#### TASK DETAILS
Please print the listing below word for word, keeping every line and its order unchanged.

#### PROVIDED RECORDS
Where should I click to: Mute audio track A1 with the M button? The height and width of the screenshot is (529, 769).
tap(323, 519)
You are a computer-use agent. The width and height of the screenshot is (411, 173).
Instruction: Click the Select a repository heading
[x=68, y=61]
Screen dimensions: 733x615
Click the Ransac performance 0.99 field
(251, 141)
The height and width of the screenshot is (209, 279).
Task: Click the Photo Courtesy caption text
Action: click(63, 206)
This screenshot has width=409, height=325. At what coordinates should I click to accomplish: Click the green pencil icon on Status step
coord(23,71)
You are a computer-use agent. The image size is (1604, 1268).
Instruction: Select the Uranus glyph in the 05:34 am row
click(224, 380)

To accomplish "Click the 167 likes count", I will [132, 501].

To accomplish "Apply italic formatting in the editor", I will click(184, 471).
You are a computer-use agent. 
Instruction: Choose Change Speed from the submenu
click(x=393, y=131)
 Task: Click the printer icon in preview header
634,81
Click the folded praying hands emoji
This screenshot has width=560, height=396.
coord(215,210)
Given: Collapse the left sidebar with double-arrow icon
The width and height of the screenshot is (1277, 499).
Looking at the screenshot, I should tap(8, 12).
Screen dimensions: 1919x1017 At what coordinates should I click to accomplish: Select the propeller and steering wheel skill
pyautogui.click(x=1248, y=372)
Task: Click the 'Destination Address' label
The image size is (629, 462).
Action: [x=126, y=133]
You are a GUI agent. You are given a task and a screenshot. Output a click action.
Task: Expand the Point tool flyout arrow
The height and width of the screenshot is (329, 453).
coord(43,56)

#### RESPONSE BELOW
Where should I click to: Mute audio track A1 with the M button? The height and width of the screenshot is (529, 769).
tap(323, 519)
You are a computer-use agent. The width and height of the screenshot is (411, 173).
Instruction: Click the Select a repository heading
[x=68, y=61]
Screen dimensions: 733x615
Click the Ransac performance 0.99 field
(251, 141)
The height and width of the screenshot is (209, 279).
Task: Click the Photo Courtesy caption text
Action: click(63, 206)
This screenshot has width=409, height=325. At what coordinates should I click to accomplish: Click the green pencil icon on Status step
coord(23,71)
You are a computer-use agent. The image size is (1604, 1268).
Instruction: Select the Uranus glyph in the 05:34 am row
click(224, 380)

To accomplish "Click the 167 likes count", I will [132, 501].

To accomplish "Apply italic formatting in the editor", I will click(184, 471).
You are a computer-use agent. 
Instruction: Choose Change Speed from the submenu
click(x=393, y=131)
 Task: Click the printer icon in preview header
634,81
Click the folded praying hands emoji
This screenshot has width=560, height=396.
coord(215,210)
Given: Collapse the left sidebar with double-arrow icon
The width and height of the screenshot is (1277, 499).
Looking at the screenshot, I should tap(8, 12).
Screen dimensions: 1919x1017 At what coordinates should I click to accomplish: Select the propeller and steering wheel skill
pyautogui.click(x=1248, y=372)
Task: Click the 'Destination Address' label
The image size is (629, 462).
Action: [x=126, y=133]
You are a GUI agent. You are given a task and a screenshot. Output a click action.
Task: Expand the Point tool flyout arrow
The height and width of the screenshot is (329, 453).
coord(43,56)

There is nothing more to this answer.